Morton’s books are as delicious as eating cold, sweet watermelon on a hot summer day. They are always intricately told stories that take the reader to places they’d like to visit with people with whom they would like to spend time.

The Lake House actually tells several stories in one book. In fact, it’s hard to give the plot because the story comes from many directions. But I’ll try.

Alice Edevane is a 16-year-old girl, part of a loving family living in Cornwall, England. She intends to be a writer, and in fact keeps a book of her writings. She is smart and romantic and full of life. The story begins on the day that her family is giving a big summer party. Afterwards, it is discovered that her brother, a precocious 11-month-old toddler, is missing, and it appears it can only have been by someone in the family.

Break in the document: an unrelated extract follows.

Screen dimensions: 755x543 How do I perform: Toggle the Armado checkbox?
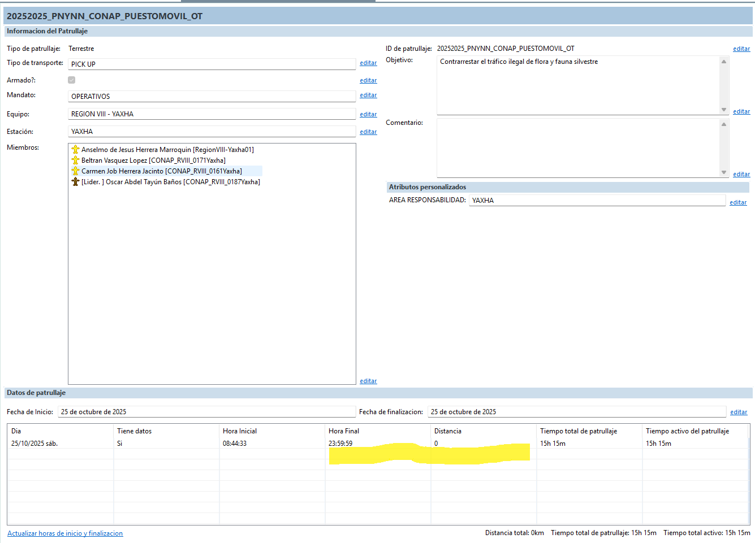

Decades later, Sadie Sparrow, a detective in the London police force, is forced to take a leave of absence following her apparent mishandling of a case on which she was working. She decides to visit her grandfather in Cornwall. She learns about this decades-old unsolved missing child case. In an effort to prevent boredom, she begins looking into things.

What follows is an interesting and compelling story involving a myriad of family and friends. Sadie eventually meets Alice Edevane who is now a successful septuagenarian writer living in London, and together, they begin to get answers to questions that have been left unanswered for many years.

I loved the characters in this book, and found the story to be interesting. As an avid mystery reader, I am rarely surprised by endings. I admit this one kept me wondering. The author dropped hints throughout, but the hints led the reader nowhere.

The Lake House is a satisfying read that I highly recommend. I hope Morton doesn’t keep me waiting as long for her next book!